*What is being asked*. In the listing below, find the line that contains "Task: Collapse the Unspecified group" and the line that contains "Given: Click the Название column header". Quote both and every line between them, exactly, and nothing more.

*Entries shown*.
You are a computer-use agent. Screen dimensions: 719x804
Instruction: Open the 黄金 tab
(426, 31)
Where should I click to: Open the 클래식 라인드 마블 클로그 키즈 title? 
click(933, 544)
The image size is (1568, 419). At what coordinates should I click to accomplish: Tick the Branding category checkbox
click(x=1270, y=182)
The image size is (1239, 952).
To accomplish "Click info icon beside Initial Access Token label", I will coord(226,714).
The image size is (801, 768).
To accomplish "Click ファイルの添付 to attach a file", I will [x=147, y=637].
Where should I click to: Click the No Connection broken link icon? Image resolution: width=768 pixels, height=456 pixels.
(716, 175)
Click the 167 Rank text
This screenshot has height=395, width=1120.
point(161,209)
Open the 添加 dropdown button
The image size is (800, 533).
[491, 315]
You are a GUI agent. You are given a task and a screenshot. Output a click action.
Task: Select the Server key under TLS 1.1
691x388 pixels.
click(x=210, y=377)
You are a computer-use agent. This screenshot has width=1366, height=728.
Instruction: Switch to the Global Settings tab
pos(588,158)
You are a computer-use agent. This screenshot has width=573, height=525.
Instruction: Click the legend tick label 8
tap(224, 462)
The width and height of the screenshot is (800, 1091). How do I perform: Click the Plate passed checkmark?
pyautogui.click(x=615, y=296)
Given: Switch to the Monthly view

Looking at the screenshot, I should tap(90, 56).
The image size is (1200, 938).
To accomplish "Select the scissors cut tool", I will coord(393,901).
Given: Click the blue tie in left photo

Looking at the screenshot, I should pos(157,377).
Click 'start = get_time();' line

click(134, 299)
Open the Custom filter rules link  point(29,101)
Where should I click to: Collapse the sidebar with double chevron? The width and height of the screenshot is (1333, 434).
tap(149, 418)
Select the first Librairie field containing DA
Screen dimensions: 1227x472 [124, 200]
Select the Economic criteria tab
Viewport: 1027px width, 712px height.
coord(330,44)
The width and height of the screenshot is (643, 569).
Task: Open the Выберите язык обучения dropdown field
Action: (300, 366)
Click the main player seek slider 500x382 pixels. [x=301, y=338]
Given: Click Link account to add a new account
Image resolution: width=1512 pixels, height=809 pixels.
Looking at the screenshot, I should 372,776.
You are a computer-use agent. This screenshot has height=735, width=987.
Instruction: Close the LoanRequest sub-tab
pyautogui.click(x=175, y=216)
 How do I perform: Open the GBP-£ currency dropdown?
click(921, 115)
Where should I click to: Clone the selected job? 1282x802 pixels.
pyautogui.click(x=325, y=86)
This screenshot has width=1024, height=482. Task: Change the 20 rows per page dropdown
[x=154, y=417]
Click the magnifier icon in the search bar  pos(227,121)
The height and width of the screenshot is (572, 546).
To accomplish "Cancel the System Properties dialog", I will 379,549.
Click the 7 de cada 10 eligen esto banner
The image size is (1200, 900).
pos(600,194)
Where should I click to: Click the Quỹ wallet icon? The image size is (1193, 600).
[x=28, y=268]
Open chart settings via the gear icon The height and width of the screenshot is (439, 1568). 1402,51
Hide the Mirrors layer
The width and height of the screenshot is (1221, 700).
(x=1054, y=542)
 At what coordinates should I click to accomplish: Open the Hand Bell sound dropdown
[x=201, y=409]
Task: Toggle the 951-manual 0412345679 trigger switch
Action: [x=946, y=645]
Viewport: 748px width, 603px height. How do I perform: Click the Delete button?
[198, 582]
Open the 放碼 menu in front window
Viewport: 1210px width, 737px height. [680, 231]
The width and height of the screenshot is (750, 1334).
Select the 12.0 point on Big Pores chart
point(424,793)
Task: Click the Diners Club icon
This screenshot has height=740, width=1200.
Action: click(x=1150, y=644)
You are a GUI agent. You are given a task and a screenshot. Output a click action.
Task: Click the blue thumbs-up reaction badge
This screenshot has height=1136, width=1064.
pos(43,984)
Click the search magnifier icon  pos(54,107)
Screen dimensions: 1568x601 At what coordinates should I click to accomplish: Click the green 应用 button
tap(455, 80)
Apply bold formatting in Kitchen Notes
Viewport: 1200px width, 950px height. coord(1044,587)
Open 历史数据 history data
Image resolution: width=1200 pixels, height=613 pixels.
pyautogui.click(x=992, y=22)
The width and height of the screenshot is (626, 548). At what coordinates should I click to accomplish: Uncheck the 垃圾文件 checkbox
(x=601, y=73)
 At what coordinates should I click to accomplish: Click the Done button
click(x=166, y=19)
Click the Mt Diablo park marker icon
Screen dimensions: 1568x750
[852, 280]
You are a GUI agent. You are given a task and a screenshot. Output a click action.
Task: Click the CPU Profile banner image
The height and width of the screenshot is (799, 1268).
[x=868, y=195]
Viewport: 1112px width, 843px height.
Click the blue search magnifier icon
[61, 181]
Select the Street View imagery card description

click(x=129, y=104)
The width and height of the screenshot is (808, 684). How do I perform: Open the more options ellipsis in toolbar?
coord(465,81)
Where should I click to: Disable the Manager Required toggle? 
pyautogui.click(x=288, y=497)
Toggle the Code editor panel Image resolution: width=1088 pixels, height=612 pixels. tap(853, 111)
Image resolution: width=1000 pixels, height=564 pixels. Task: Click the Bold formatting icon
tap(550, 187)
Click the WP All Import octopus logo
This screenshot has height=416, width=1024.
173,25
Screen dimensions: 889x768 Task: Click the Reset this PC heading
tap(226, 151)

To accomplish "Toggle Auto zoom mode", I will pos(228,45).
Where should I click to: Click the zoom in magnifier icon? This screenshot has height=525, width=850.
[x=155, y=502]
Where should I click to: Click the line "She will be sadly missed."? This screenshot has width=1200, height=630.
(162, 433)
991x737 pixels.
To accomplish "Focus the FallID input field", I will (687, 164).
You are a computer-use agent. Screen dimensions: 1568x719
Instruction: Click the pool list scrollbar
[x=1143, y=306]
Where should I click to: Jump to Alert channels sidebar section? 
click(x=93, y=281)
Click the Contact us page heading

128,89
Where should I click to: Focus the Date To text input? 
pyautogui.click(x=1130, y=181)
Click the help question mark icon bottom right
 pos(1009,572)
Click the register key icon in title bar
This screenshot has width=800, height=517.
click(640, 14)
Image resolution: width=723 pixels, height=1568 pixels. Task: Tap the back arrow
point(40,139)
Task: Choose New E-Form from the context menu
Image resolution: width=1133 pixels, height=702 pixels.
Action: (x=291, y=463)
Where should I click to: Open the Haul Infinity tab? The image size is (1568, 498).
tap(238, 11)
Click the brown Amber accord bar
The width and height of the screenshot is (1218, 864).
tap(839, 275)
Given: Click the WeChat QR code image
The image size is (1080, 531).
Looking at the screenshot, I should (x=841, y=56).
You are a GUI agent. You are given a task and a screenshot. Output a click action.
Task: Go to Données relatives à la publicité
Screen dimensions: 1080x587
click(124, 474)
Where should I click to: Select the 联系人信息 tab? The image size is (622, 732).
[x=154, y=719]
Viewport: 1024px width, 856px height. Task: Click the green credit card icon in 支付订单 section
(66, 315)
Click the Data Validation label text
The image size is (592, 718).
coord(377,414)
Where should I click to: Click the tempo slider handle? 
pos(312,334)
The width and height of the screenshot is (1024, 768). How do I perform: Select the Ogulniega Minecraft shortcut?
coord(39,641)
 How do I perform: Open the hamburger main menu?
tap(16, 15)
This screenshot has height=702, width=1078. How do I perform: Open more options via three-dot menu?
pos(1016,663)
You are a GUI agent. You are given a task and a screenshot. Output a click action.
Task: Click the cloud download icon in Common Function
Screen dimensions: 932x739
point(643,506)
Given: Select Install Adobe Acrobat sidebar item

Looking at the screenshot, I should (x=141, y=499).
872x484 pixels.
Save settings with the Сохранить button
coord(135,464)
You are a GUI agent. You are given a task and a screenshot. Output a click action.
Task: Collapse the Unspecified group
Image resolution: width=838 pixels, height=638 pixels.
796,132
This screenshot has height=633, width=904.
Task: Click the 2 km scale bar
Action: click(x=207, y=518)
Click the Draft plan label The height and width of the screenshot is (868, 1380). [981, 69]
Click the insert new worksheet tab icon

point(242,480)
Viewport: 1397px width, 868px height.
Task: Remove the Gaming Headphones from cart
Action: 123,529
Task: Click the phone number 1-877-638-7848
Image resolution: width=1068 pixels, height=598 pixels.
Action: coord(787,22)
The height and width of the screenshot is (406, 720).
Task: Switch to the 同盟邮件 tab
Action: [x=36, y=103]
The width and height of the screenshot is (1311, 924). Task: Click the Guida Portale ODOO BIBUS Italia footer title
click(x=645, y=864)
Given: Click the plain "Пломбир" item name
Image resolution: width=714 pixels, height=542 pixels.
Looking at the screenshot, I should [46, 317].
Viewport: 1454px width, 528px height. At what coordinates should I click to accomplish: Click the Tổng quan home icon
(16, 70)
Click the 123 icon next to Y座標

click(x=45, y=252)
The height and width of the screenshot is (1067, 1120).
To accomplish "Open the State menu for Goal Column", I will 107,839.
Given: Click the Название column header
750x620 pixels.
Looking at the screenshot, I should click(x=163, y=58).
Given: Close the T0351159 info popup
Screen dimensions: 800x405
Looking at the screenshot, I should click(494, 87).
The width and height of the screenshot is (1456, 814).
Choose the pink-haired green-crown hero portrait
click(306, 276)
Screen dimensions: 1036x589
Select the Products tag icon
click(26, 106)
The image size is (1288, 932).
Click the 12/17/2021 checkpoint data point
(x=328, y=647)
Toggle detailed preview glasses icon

*Reply*.
Task: Collapse the Unspecified group
Image resolution: width=838 pixels, height=638 pixels.
796,132
This screenshot has height=633, width=904.
Task: Click the 2 km scale bar
Action: click(x=207, y=518)
Click the Draft plan label The height and width of the screenshot is (868, 1380). [981, 69]
Click the insert new worksheet tab icon

point(242,480)
Viewport: 1397px width, 868px height.
Task: Remove the Gaming Headphones from cart
Action: 123,529
Task: Click the phone number 1-877-638-7848
Image resolution: width=1068 pixels, height=598 pixels.
Action: coord(787,22)
The height and width of the screenshot is (406, 720).
Task: Switch to the 同盟邮件 tab
Action: [x=36, y=103]
The width and height of the screenshot is (1311, 924). Task: Click the Guida Portale ODOO BIBUS Italia footer title
click(x=645, y=864)
Given: Click the plain "Пломбир" item name
Image resolution: width=714 pixels, height=542 pixels.
Looking at the screenshot, I should [46, 317].
Viewport: 1454px width, 528px height. At what coordinates should I click to accomplish: Click the Tổng quan home icon
(16, 70)
Click the 123 icon next to Y座標

click(x=45, y=252)
The height and width of the screenshot is (1067, 1120).
To accomplish "Open the State menu for Goal Column", I will 107,839.
Given: Click the Название column header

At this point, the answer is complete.